━━━ Data in this exercise ━━━

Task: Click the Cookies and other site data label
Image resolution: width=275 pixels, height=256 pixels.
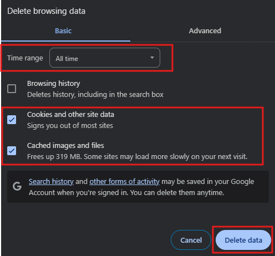Action: [x=70, y=115]
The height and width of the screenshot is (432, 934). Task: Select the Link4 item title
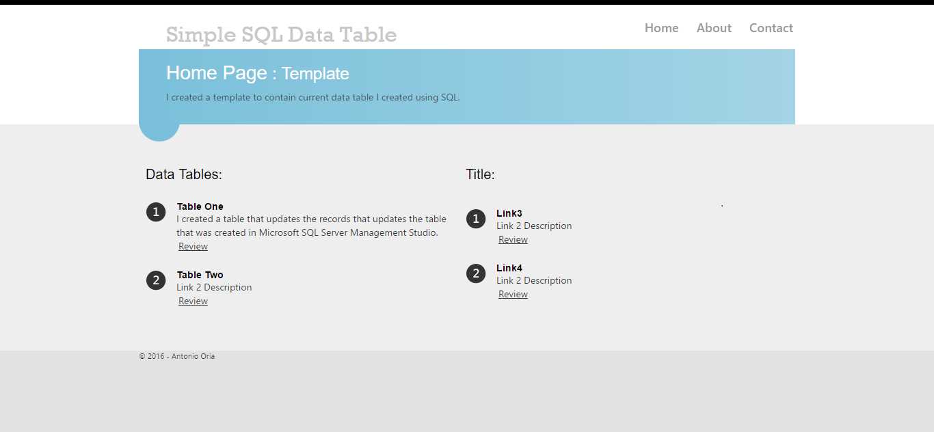[x=509, y=268]
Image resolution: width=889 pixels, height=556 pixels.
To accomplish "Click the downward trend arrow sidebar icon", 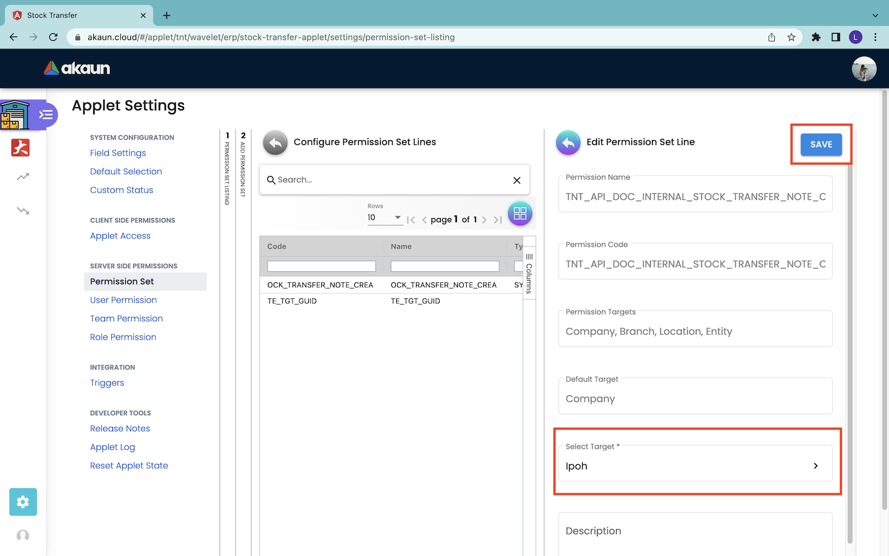I will [x=23, y=211].
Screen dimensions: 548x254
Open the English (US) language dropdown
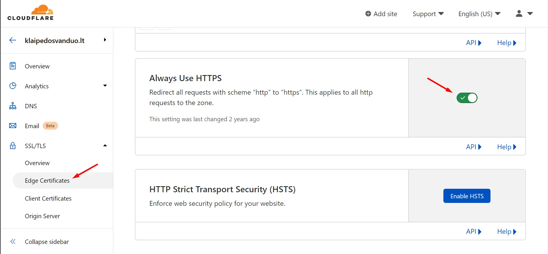[479, 14]
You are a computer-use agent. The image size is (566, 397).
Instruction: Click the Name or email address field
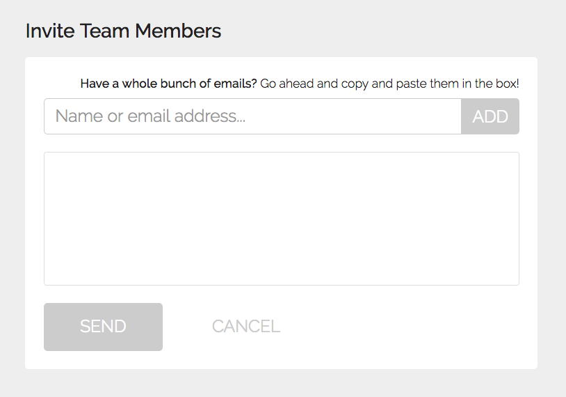252,116
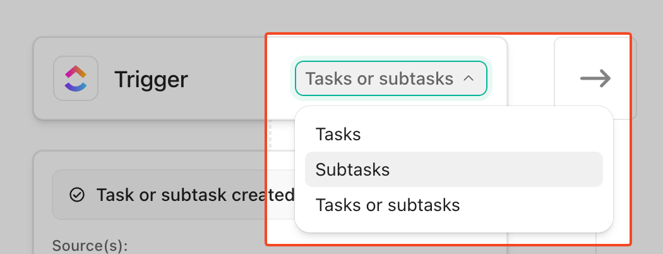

━━━

**Prompt:** Please transcribe exactly the lines from the one containing "Open the English (US) language dropdown" through the last line of the records above, both included, and leave out every picture.

**Answer to this task:**
Open the English (US) language dropdown
[479, 14]
You are a computer-use agent. The image size is (566, 397).
Instruction: Click the Name or email address field
252,116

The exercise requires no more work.